**Task instructions**
Every entry gets copied exactly. No images go into the copy.

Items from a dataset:
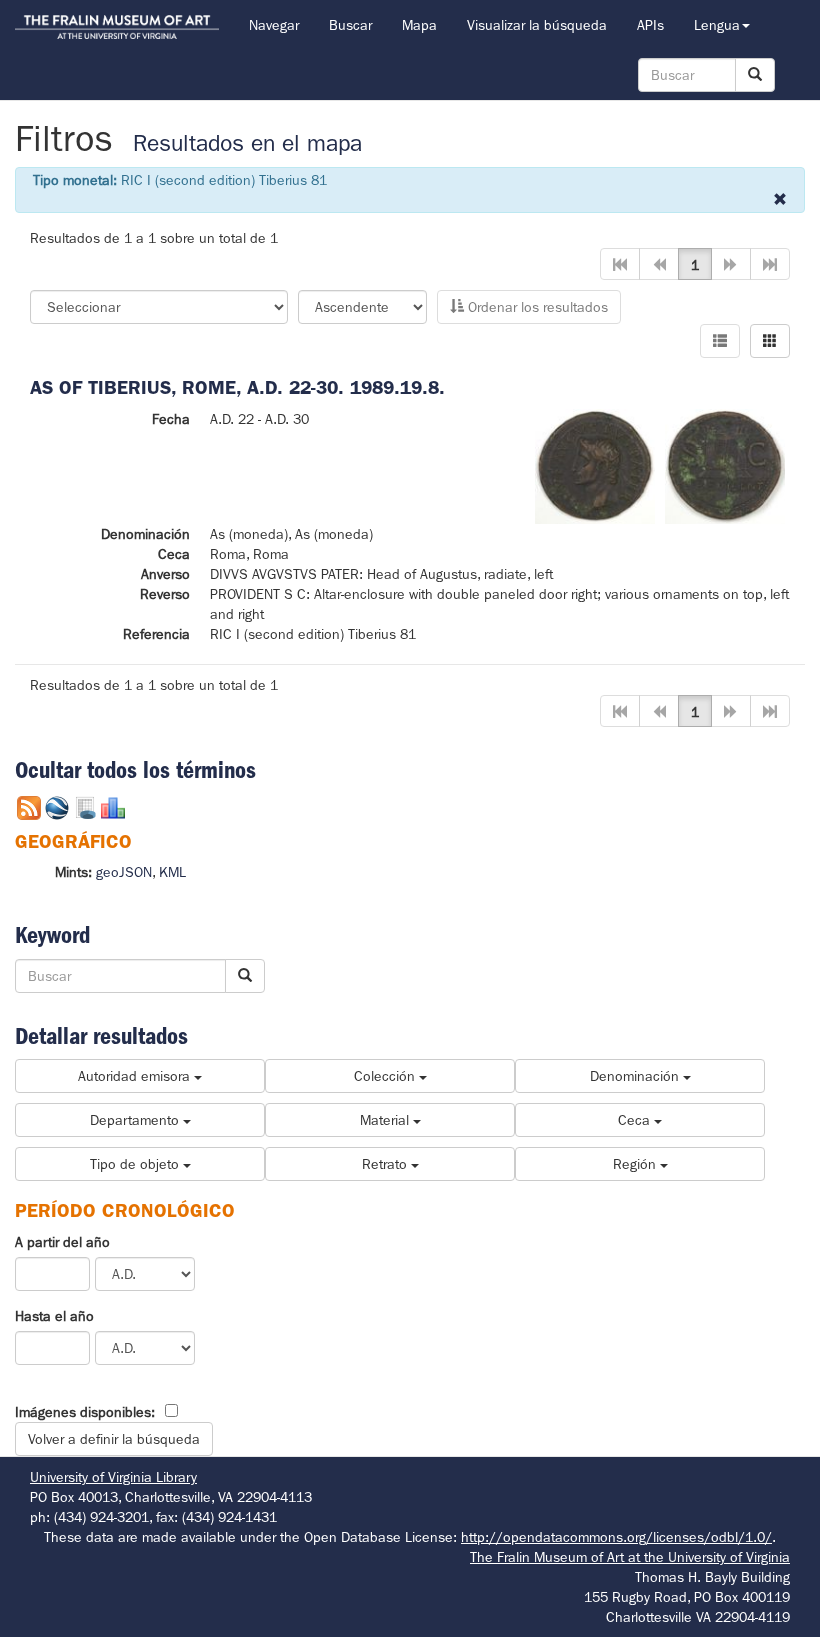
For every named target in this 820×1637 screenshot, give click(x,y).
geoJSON (124, 872)
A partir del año (62, 1242)
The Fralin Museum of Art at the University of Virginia (630, 1557)
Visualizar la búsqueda (537, 25)
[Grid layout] (770, 341)
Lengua (717, 25)
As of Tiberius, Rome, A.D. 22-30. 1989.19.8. (237, 387)
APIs (650, 25)
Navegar (274, 25)
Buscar (350, 25)
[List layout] (720, 341)
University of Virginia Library (113, 1477)
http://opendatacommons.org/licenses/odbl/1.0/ (616, 1537)
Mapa (419, 25)
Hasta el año (54, 1316)
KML (172, 872)
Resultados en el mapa (247, 143)
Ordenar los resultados (536, 307)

**Task result**
For every named target in this 820×1637 screenshot, give click(x,y).
geoJSON (124, 872)
A partir del año (62, 1242)
The Fralin Museum of Art at the University of Virginia (630, 1557)
Visualizar la búsqueda (537, 25)
[Grid layout] (770, 341)
Lengua (717, 25)
As of Tiberius, Rome, A.D. 22-30. 1989.19.8. (237, 387)
APIs (650, 25)
Navegar (274, 25)
Buscar (350, 25)
[List layout] (720, 341)
University of Virginia Library (113, 1477)
http://opendatacommons.org/licenses/odbl/1.0/ (616, 1537)
Mapa (419, 25)
Hasta el año (54, 1316)
KML (172, 872)
Resultados en el mapa (247, 143)
Ordenar los resultados (536, 307)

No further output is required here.